Dentro de este panorama, la transición energética, según Orsi, trasciende la mera necesidad climática para convertirse en una reconfiguración del poder global. Insistió en que una transición justa no debe implicar que las naciones en vías de desarrollo asuman los costos generados por las pioneras en el desarrollo. El mandatario aclaró que sus señalamientos sobre las omisiones del consenso no provienen de una posición cómoda, sino de la plena conciencia de que cualquier ajuste de políticas en los grandes centros de poder podría tener repercusiones directas sobre su país. Esto se traduciría, dijo, en perjuicios para los productores exportadores uruguayos, las familias dependientes de esos empleos y los ciudadanos que confían en la representación de su presidente en estos foros.
Orsi reafirmó el compromiso de Uruguay con el diálogo, las instituciones y la cooperación internacional, considerándolos la única vía efectiva para abordar desafíos que trascienden la capacidad de resolución de cualquier nación individual.
**Democracia y multilateralismo como único camino**
El mandatario dedicó una sección importante a la democracia, defendiéndola como un pilar fundamental en un mundo marcado por la incertidumbre, donde las palabras parecen haber perdido su valor intrínseco y la autodestrucción ya no es solo una ficción literaria. En un contexto de descreimiento social, Orsi enfatizó que, como líderes a quienes sus pueblos han encomendado la tarea de mejorar la calidad de vida, su mensaje es contundente: «Democracia».
Orsi hizo un llamado a la reflexión en la vertiginosa carrera hacia el futuro, donde la ética a menudo queda relegada. Propuso una pausa para evaluar las falencias del modelo social actual y, a partir de ahí, avanzar hacia un porvenir más humano. Subrayó que más de dos siglos de lucha por la libertad, la igualdad y la soberanía no han sido en vano, reafirmando la elección de vivir en libertad, defender la igualdad ante la ley y fomentar la igualdad de oportunidades. Destacó la identidad latinoamericana como un crisol que fusiona el humanismo cristiano con el respeto por la comunidad y la naturaleza de los pueblos originarios, todo ello enriquecido por la Razón. Recordó las dolorosas experiencias de las dictaduras militares y el autoritarismo en América Latina como la razón por la que la intolerancia y la merma de libertades son tan sensibles para la región.
En cuanto a la seguridad y convivencia, el presidente instó a reconocer la preocupante renuncia —aparente o real— a derechos fundamentales. Cuestionó si ciertos derechos esenciales para la democracia están siendo comprometidos debido a la incapacidad de garantizar otras condiciones para la vida en comunidad. Enfatizó que la seguridad es un derecho fundamental que otorga libertad, y urgió a abordar estas problemáticas para comenzar un proceso de reparación en medio de la vorágine actual.

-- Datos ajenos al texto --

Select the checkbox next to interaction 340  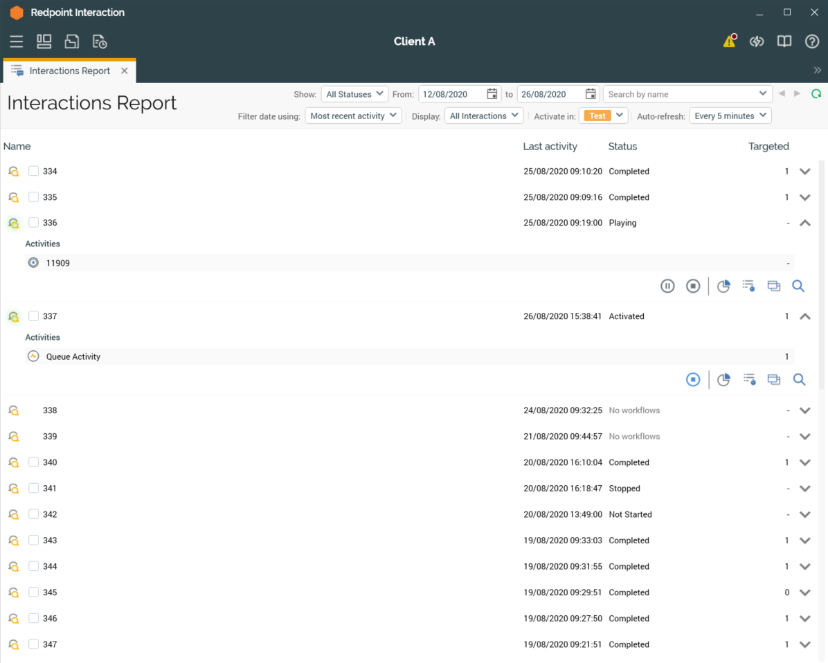(33, 462)
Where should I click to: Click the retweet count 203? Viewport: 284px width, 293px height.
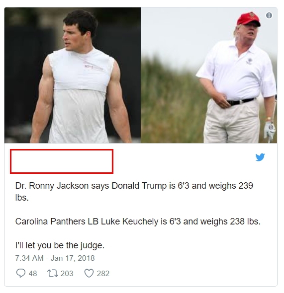coord(67,274)
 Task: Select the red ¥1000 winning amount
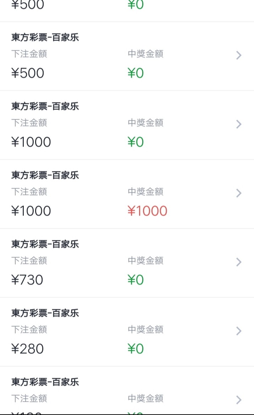click(x=147, y=211)
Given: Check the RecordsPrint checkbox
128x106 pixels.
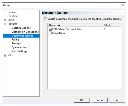Looking at the screenshot, I should point(50,33).
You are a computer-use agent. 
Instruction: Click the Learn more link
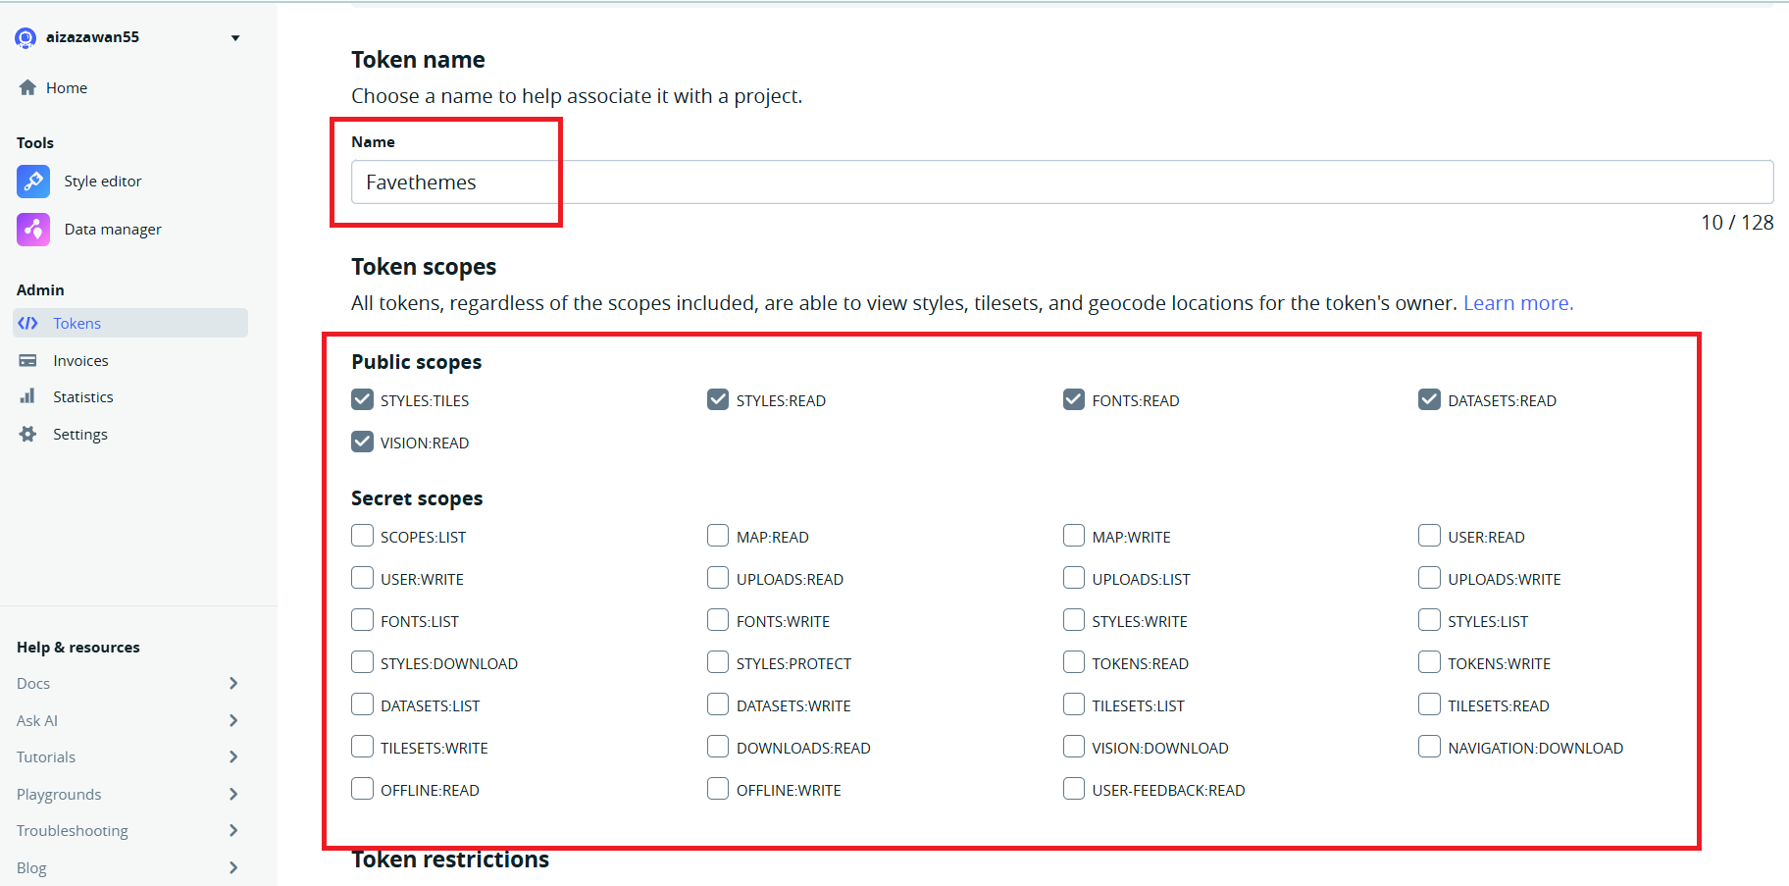[1517, 302]
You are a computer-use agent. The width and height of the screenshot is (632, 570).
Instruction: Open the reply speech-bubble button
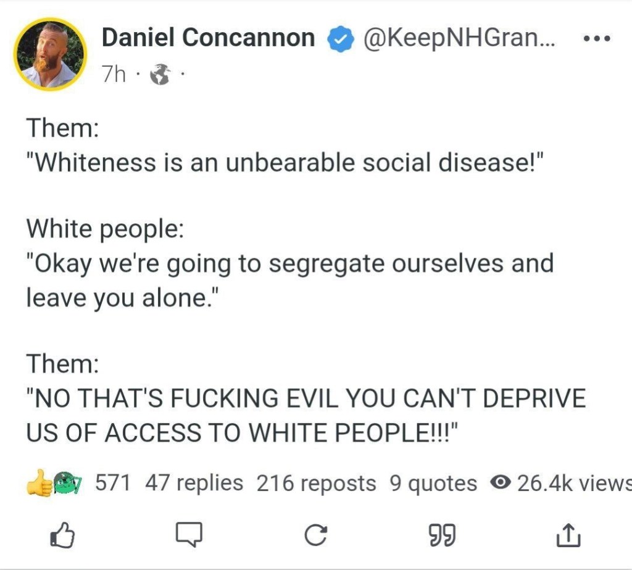pyautogui.click(x=188, y=535)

Orsi concluyó reiterando que los pilares de las sociedades democráticas —la defensa de las libertades, la búsqueda de la igualdad, el bienestar y la seguridad ciudadana— deben ir de la mano con una promoción constante del diálogo entre naciones diversas en su cultura y gobierno. Enfatizó que la interdependencia y el multilateralismo constituyen la única vía para evitar un desenlace catastrófico, recordando que la paz va más allá de la mera ausencia de conflicto, implicando también la plena presencia de justicia.